According to Lawrence Berkeley National Laboratory, due to the explosive growth of artificial intelligence, it is estimated that data centers will consume up to 12 percent of total US electricity by 2028. Improving data center energy efficiency is one way scientists are attempting to make AI more sustainable.
Toward that goal, researchers at MIT and the MIT-IBM Watson AI Lab have developed a rapid prediction tool that tells data center operators how much power running a particular AI workload on a certain processor or AI accelerator chip will consume.
Their method produces reliable power estimates in a few seconds, unlike traditional modeling techniques, which can take hours or even days to obtain results. Furthermore, their forecasting tools can be applied to a wide range of hardware configurations – even emerging designs that have not yet been deployed.
Data center operators can use these estimations to effectively allocate limited resources across multiple AI models and processors, improving energy efficiency. Furthermore, this tool can allow algorithm developers and model providers to assess the potential energy consumption of a new model before it is deployed.
“The AI sustainability challenge is an urgent question we need to answer. Because our inference method is fast, convenient, and provides direct feedback, we hope it will make algorithm developers and data center operators more likely to think about reducing energy consumption,” says Kyungmi Lee, an MIT postdoc and lead author of a paper on this technique.
She is joined on the paper by Xie Song, a graduate student in electrical engineering and computer science (EECS); Yoon Kyung Lee and Xin Zhang, research managers at IBM Research and the MIT-IBM Watson AI Lab; Tamar Eilam, IBM Fellow, chief scientist for sustainable computing at IBM Research and member of the MIT-IBM Watson AI Lab; and senior author Ananth P. Chandrakasan, MIT provost, Vannevar Bush Professor of Electrical Engineering and Computer Science, and member of the MIT-IBM Watson AI Lab.

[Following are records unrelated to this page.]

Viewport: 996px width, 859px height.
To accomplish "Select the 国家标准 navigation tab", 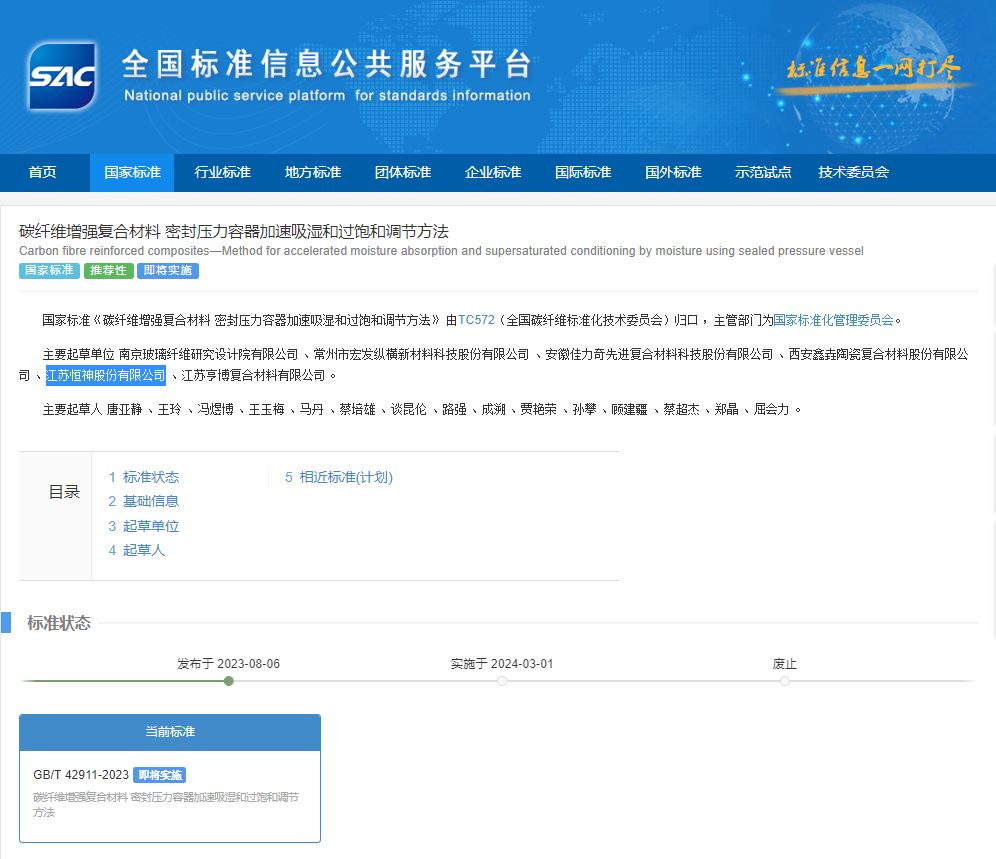I will [x=132, y=172].
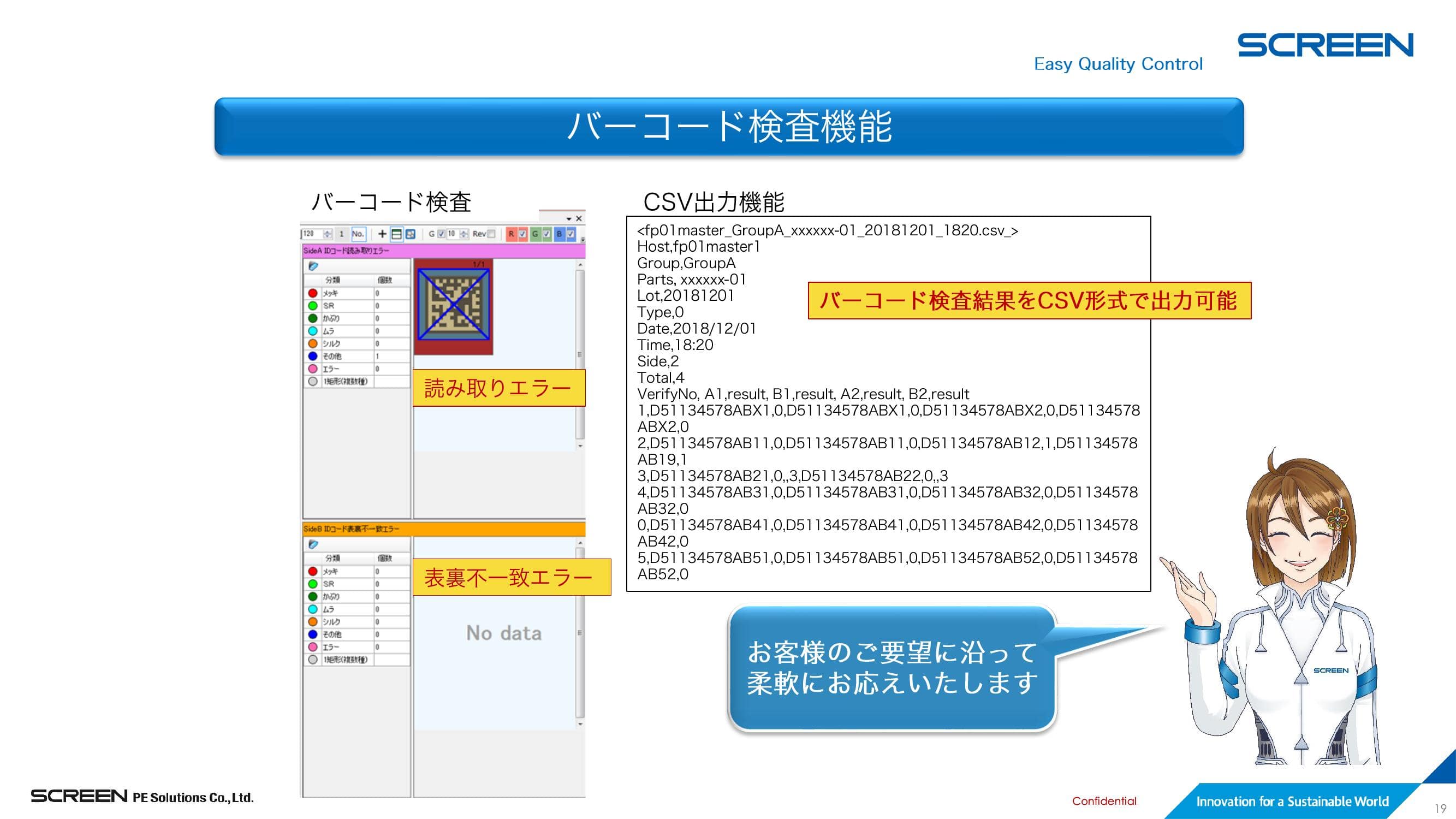The image size is (1456, 819).
Task: Toggle the No. button in toolbar
Action: click(x=358, y=234)
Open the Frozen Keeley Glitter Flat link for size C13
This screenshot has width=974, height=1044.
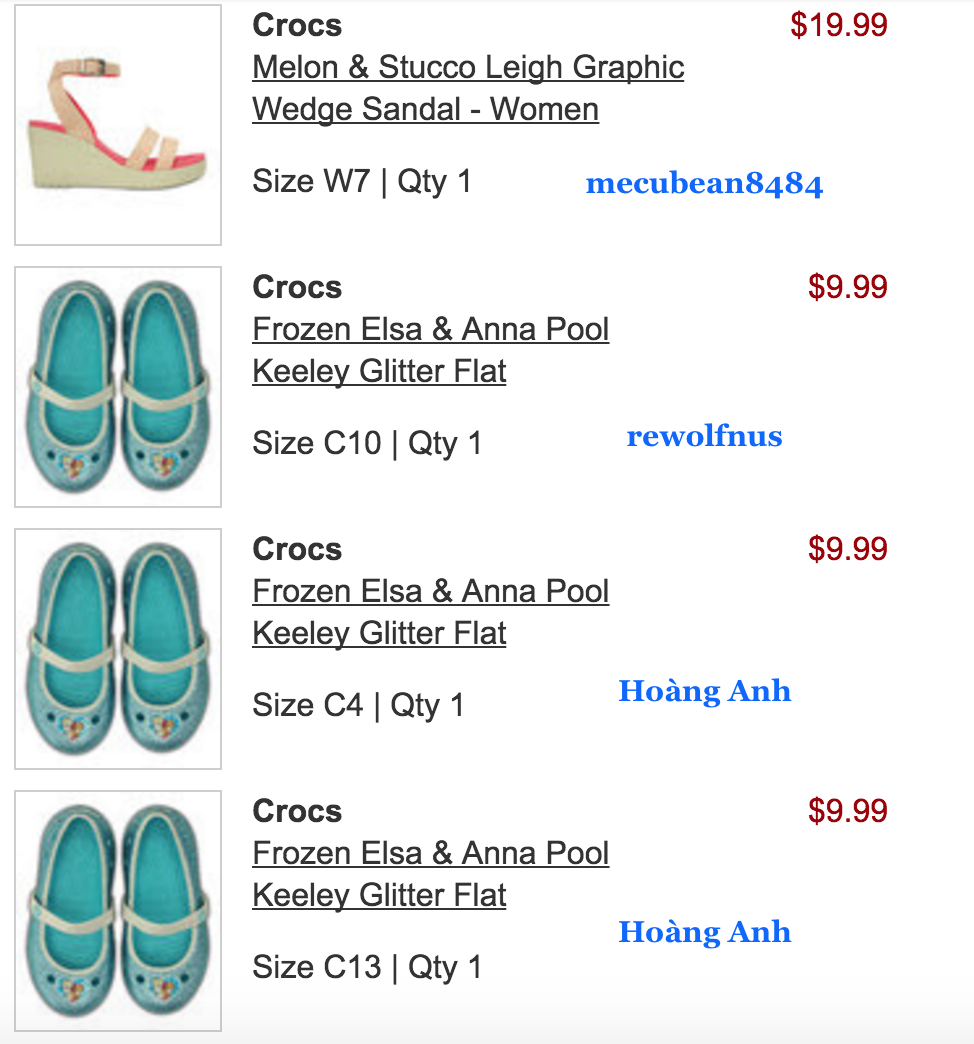(x=431, y=874)
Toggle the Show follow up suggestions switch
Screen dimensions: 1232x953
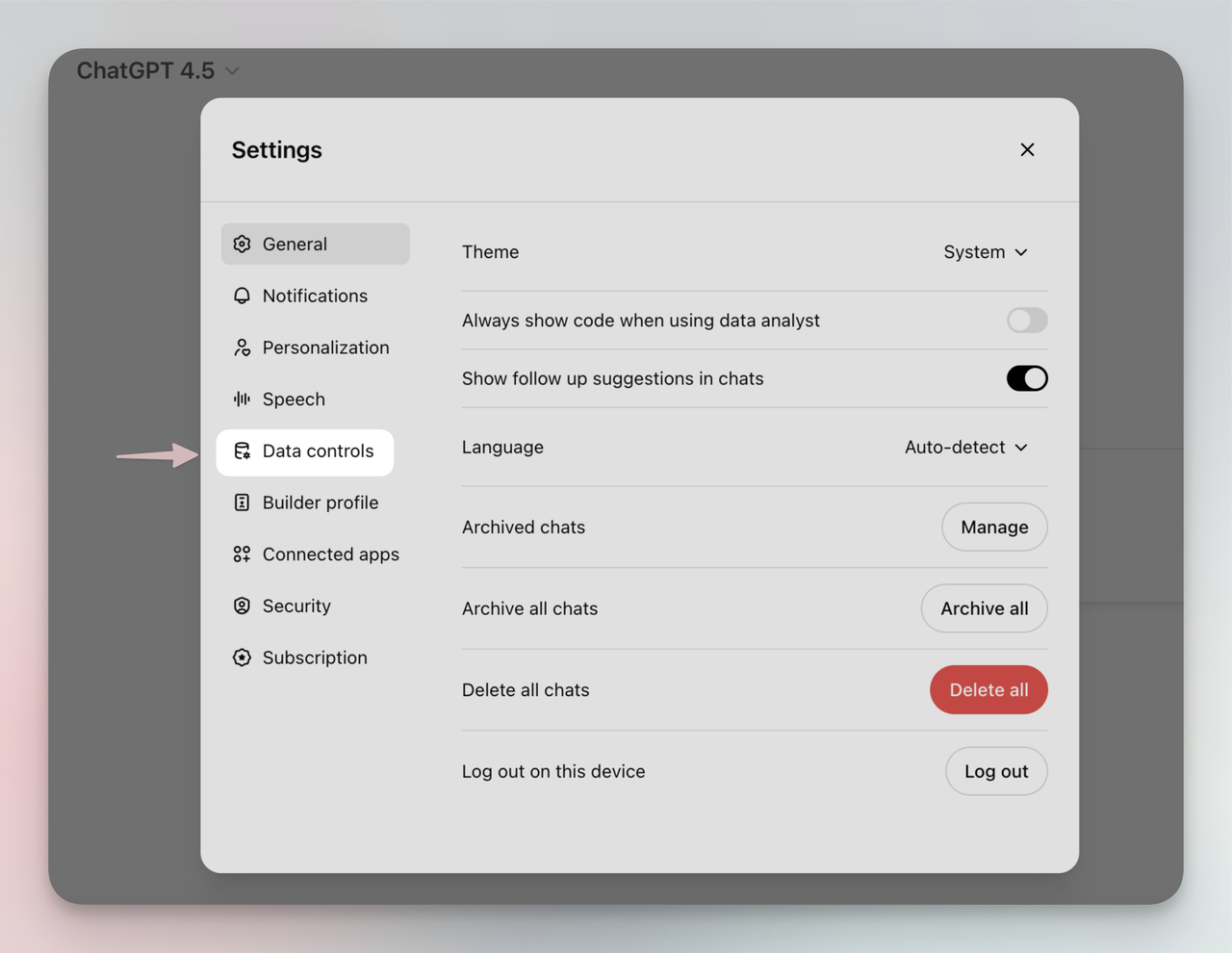(x=1026, y=378)
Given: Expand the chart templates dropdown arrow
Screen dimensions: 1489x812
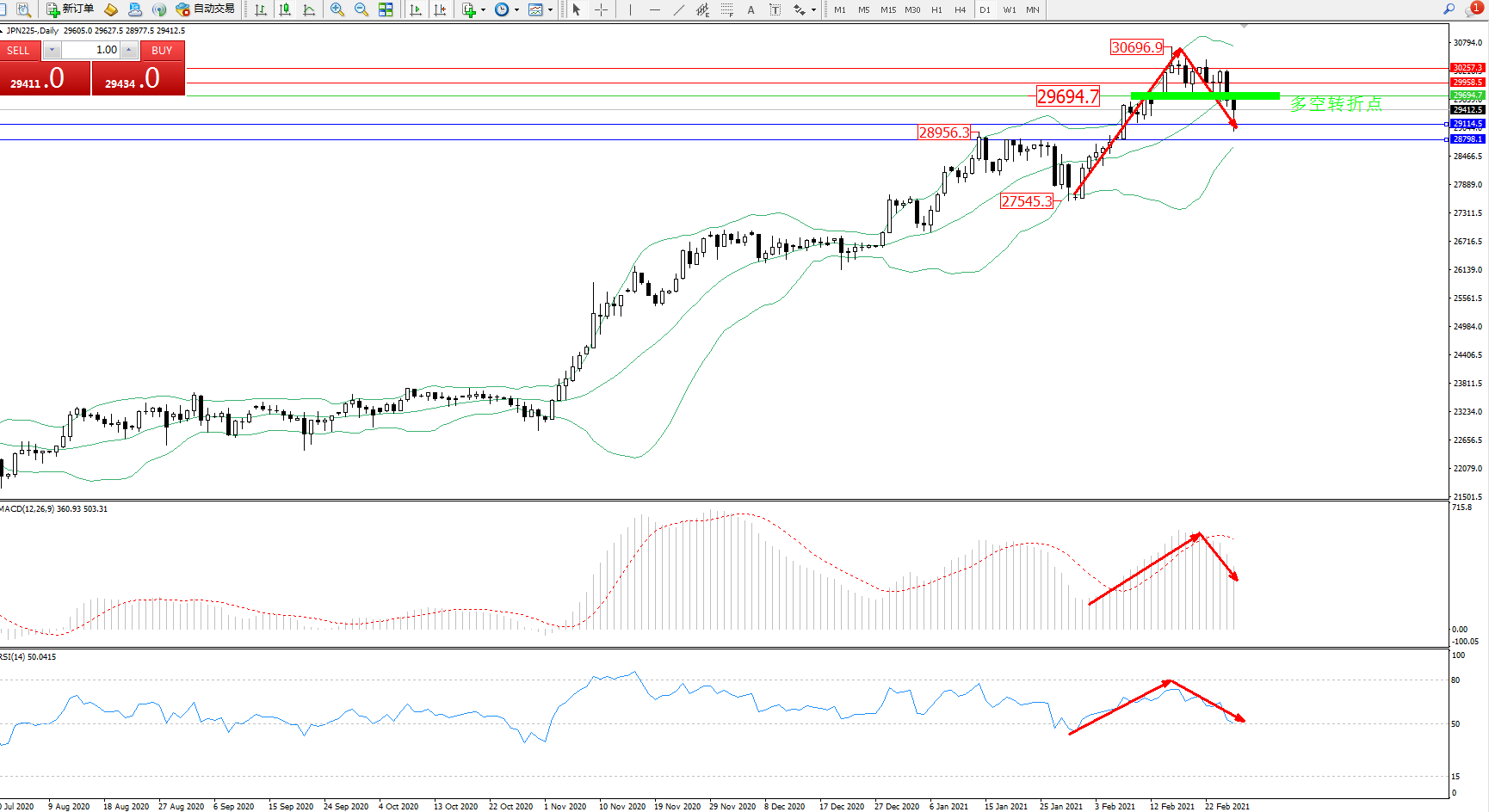Looking at the screenshot, I should click(551, 10).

The research is being presented this week at the IEEE International Symposium on Performance Analysis of Systems and Software.
Accelerating Energy Assessment
Inside a data center, thousands of powerful graphics processing units (GPUs) operate to train and deploy AI models. The power consumption of a particular GPU will vary depending on its configuration and the workload it is handling.
Many traditional methods used to estimate energy consumption involve dividing the workload into separate stages and simulating how each module inside the GPU is being used one stage at a time. But AI workloads like model training and data preprocessing are very large and can take hours or even days to simulate in this manner.
“As an operator, if I want to compare different algorithms or configurations to find the most energy-efficient way to proceed, if a simulation would take several days, it would become very impractical,” says Lee.
To speed up the prediction process, the MIT researchers tried to use less-detailed information that could be predicted faster. They found that AI workloads often contain many repeatable patterns. They can use these patterns to generate the information needed for reliable but quick power estimation.
In many cases, algorithm developers write programs to run as efficiently as possible on the GPU. For example, they use well-structured optimizations to distribute work across parallel processing cores and move pieces of data in the most efficient way.
“These optimizations used by software developers create a regular structure and we are trying to take advantage of that,” Lee explains.
The researchers developed a lightweight estimation model, called EnergAIzer, that captures the GPU’s power usage patterns from those optimizations.
an accurate assessment
But while their estimate was fast, the researchers found that it did not take into account all energy costs. For example, whenever a GPU runs a program, it requires a certain energy cost to install and configure that program. Then every time the GPU runs an operation on a portion of the data, an additional energy cost must be paid.
Due to hardware fluctuations or collisions in accessing or transferring data, a GPU may not be able to utilize all of the available bandwidth, causing operations to slow down and consume more energy over time.
To account for these additional costs and variations, the researchers collected real measurements from GPUs to generate correction terms applied to their estimation model.
“This way, we can make predictions faster that are also very accurate,” she says.
Finally, a user can provide information about their workload, such as the AI models they want to run and the number and length of user inputs to process, and EnergAIzer will produce an energy consumption estimate in a matter of seconds.
The user can change the GPU configuration or adjust the operating speed to see how such design choices affect overall power consumption.
When researchers tested Energizer using real AI workload information from real GPUs, it could predict power consumption with only 8 percent error, which is comparable to traditional methods that can take hours to generate results.
Their method can also be used to predict the power consumption of future GPUs and emerging device configurations, as long as the hardware does not change drastically in a short period of time.
In the future, the researchers want to test Energizer on the latest GPU configurations and scale the model so it can be applied to multiple GPUs that are collaborating to run workloads.
“To really make an impact on sustainability, we need a tool that can provide fast energy estimation solutions across the entire stack for hardware designers, data center operators, and algorithm developers, so they can all be more aware of power consumption. With this tool, we’ve taken a step toward that goal,” says Lee.
This research was partially funded by the MIT-IBM Watson AI Lab.